Task item:
Every record must be given again word for word; no picture belongs in the copy.

Entries supplied:
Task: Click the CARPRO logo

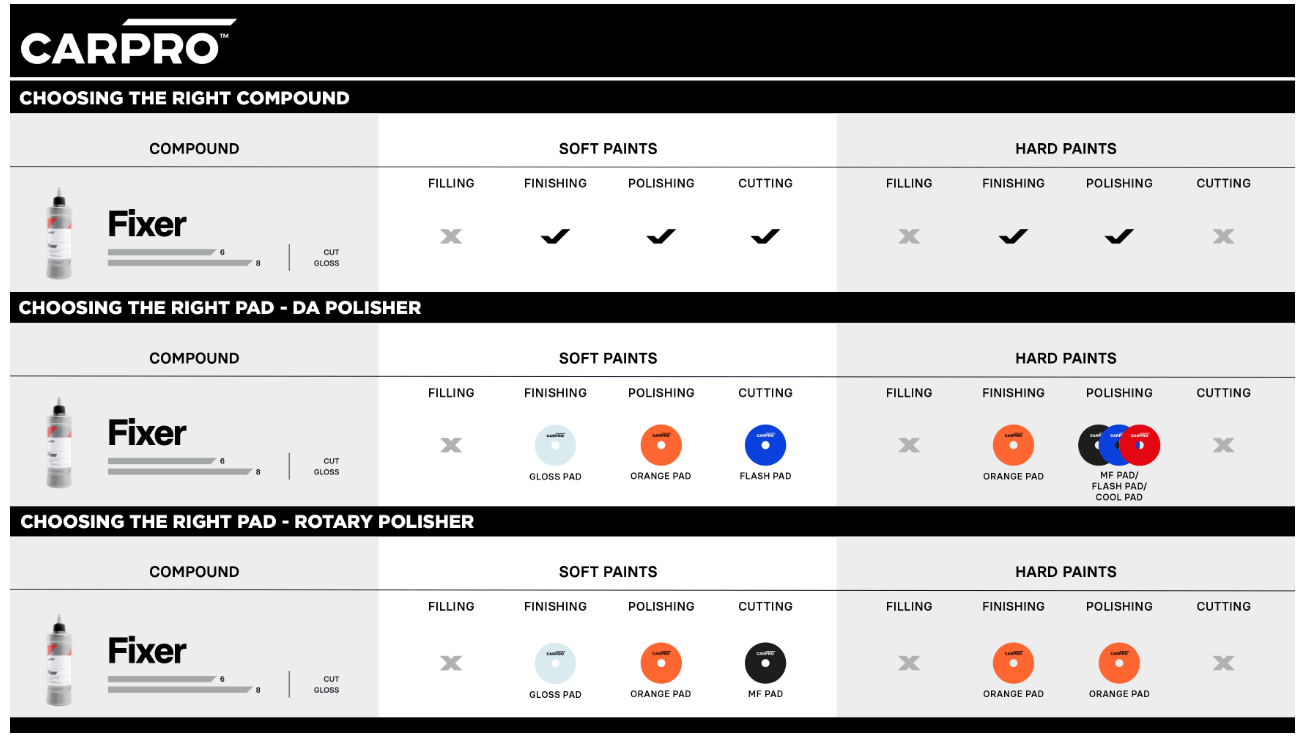Action: click(125, 44)
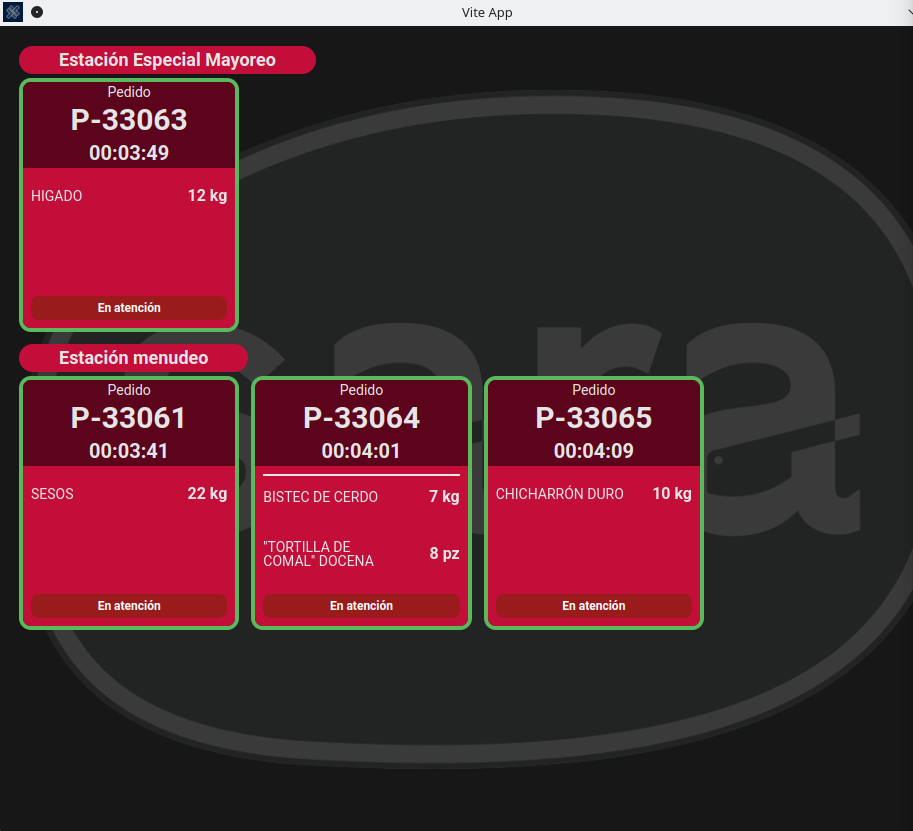
Task: Click the 00:04:09 timer on P-33065
Action: (594, 451)
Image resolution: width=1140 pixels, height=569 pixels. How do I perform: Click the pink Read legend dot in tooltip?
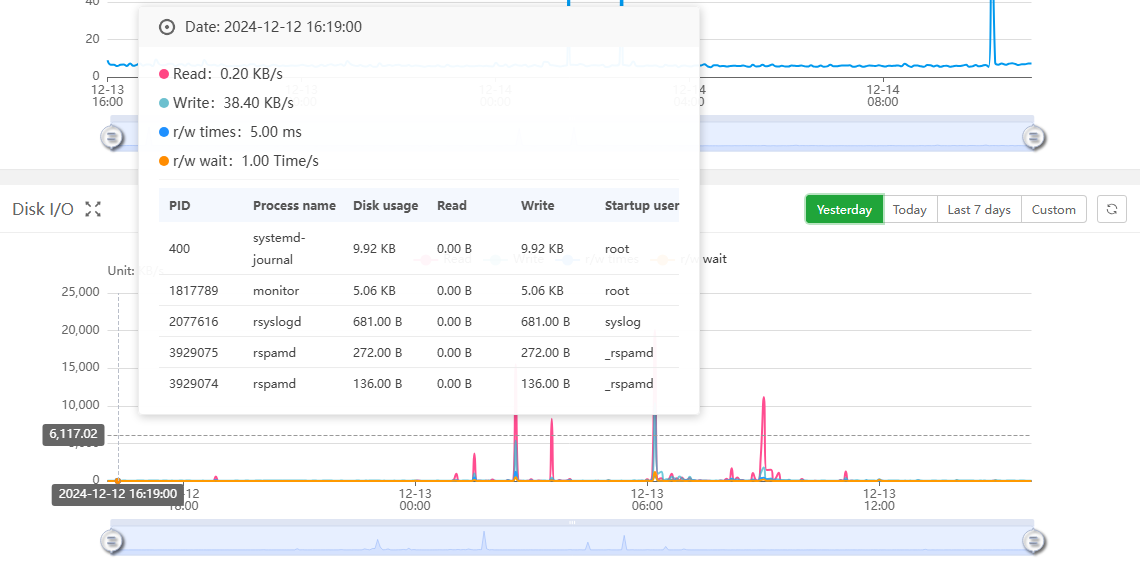click(x=164, y=74)
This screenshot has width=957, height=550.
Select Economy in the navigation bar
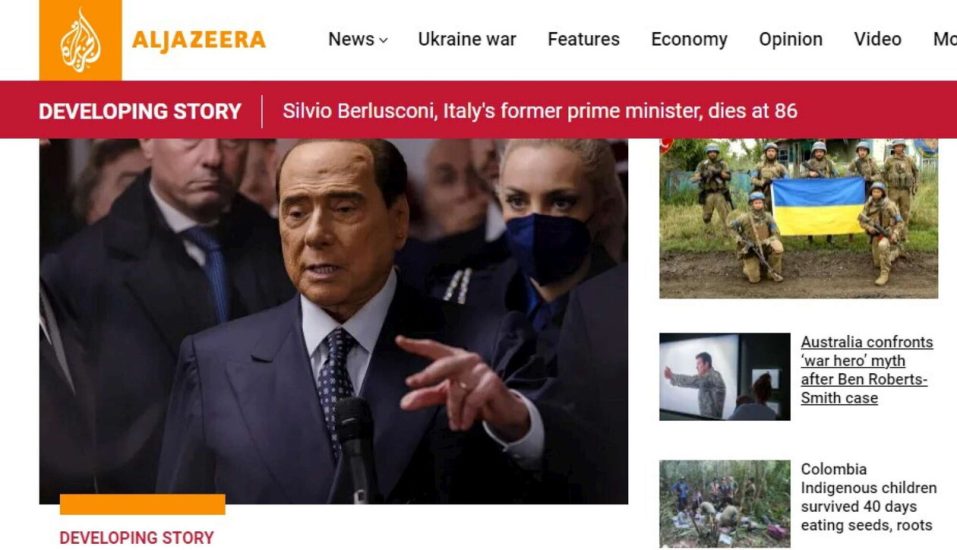(689, 39)
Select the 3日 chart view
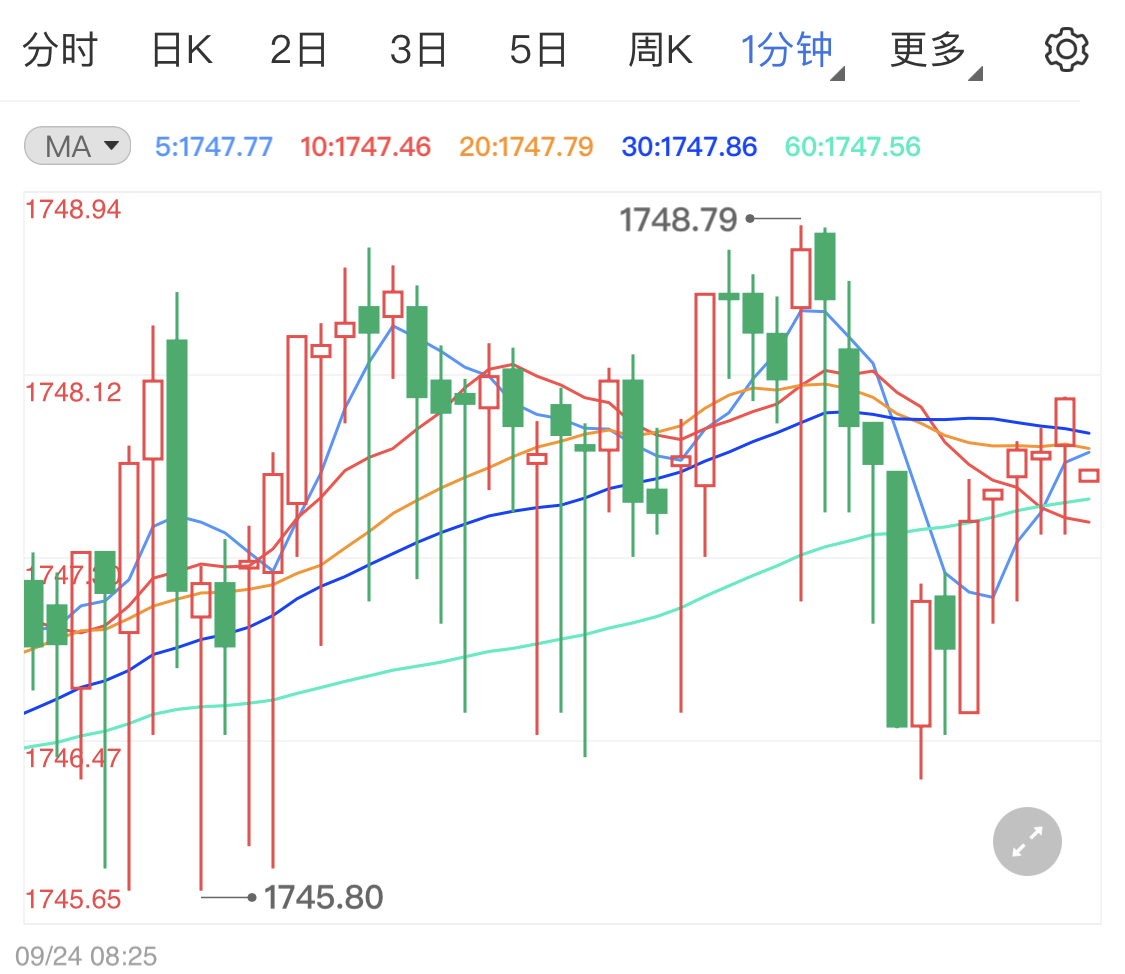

Answer for the task:
Task: Click the CARPRO logo

Action: click(125, 44)
Task: Click the 00:04:09 timer on P-33065
Action: (594, 451)
Image resolution: width=1140 pixels, height=569 pixels. How do I perform: Click the pink Read legend dot in tooltip?
click(x=164, y=74)
This screenshot has width=957, height=550.
Select Economy in the navigation bar
(689, 39)
Select the 3日 chart view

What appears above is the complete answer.